§ WORK INSTRUCTION
Before writing anything, find the line that contains "Smoketown Strategy and Innovation (125, 935)", then retype the entries below exactly from their first line through that one, without pictures.

§ Items from a data source
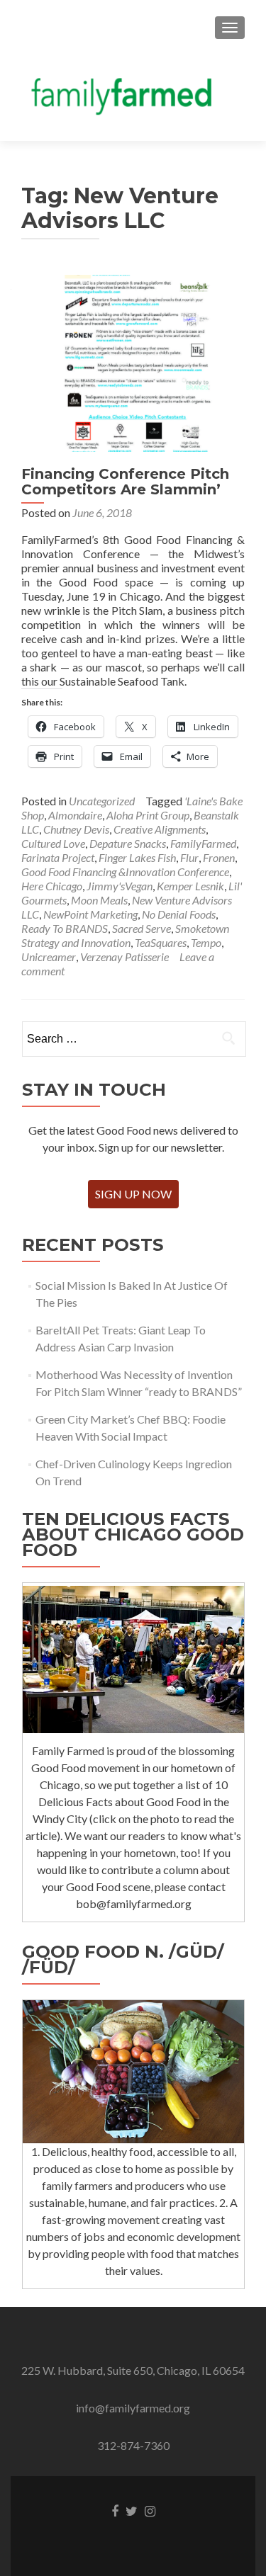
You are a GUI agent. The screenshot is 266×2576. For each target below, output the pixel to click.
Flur (189, 857)
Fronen (219, 857)
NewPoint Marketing (90, 914)
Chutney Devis (76, 829)
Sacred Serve (141, 928)
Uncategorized (102, 800)
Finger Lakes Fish (137, 857)
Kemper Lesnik (190, 885)
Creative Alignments (159, 829)
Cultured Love (53, 843)
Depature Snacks (127, 843)
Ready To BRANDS (64, 928)
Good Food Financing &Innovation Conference (125, 871)
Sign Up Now (133, 1194)
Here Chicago (51, 885)
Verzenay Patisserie (124, 956)
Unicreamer (48, 956)
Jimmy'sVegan (120, 885)
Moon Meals (99, 900)
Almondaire (75, 815)
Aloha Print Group (147, 815)
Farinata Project (57, 857)
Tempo (206, 942)
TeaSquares (161, 942)
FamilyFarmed (203, 843)
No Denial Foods (179, 914)
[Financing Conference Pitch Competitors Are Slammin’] (133, 361)
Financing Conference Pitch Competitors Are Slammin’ (125, 481)
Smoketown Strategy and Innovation (125, 935)
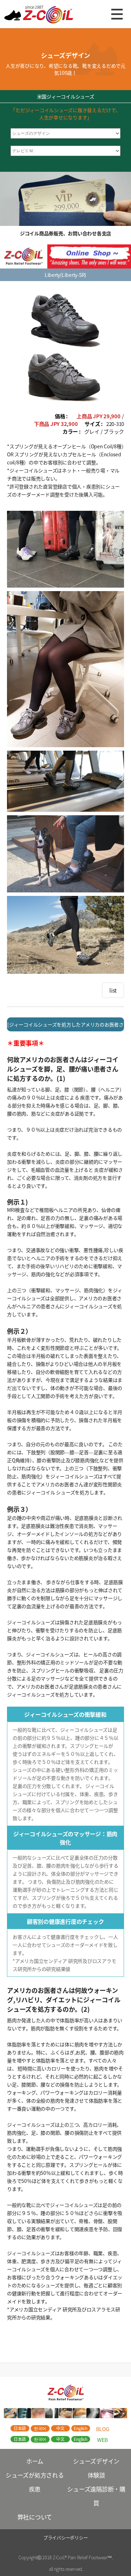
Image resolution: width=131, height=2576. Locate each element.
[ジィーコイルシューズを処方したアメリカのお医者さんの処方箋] (65, 1026)
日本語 (20, 2428)
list (113, 990)
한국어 (40, 2428)
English (80, 2428)
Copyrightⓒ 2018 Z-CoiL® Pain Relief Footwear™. (66, 2557)
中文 (60, 2428)
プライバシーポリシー (65, 2537)
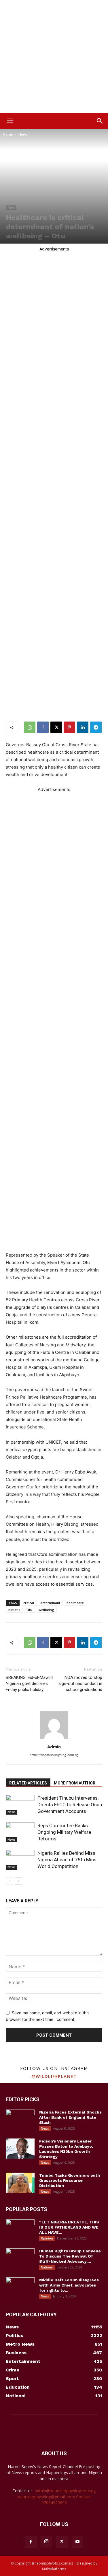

§ EXERCISE RESPONSE
You are a GUI agent. The screenshot is 266×2576. For each target below, output the pixel to click.
Flur (189, 857)
Fronen (219, 857)
NewPoint Marketing (90, 914)
Chutney Devis (76, 829)
Sacred Serve (141, 928)
Uncategorized (102, 800)
Finger Lakes Fish (137, 857)
Kemper Lesnik (190, 885)
Creative Alignments (159, 829)
Cultured Love (53, 843)
Depature Snacks (127, 843)
Ready To BRANDS (64, 928)
Good Food Financing &Innovation Conference (125, 871)
Sign Up Now (133, 1194)
Here Chicago (51, 885)
Verzenay Patisserie (124, 956)
Unicreamer (48, 956)
Jimmy'sVegan (120, 885)
Moon Meals (99, 900)
Almondaire (75, 815)
Aloha Print Group (147, 815)
Farinata Project (57, 857)
Tempo (206, 942)
TeaSquares (161, 942)
FamilyFarmed (203, 843)
No Denial Foods (179, 914)
[Financing Conference Pitch Competitors Are Slammin’] (133, 361)
Financing Conference Pitch Competitors Are Slammin’ (125, 481)
Smoketown Strategy and Innovation (125, 935)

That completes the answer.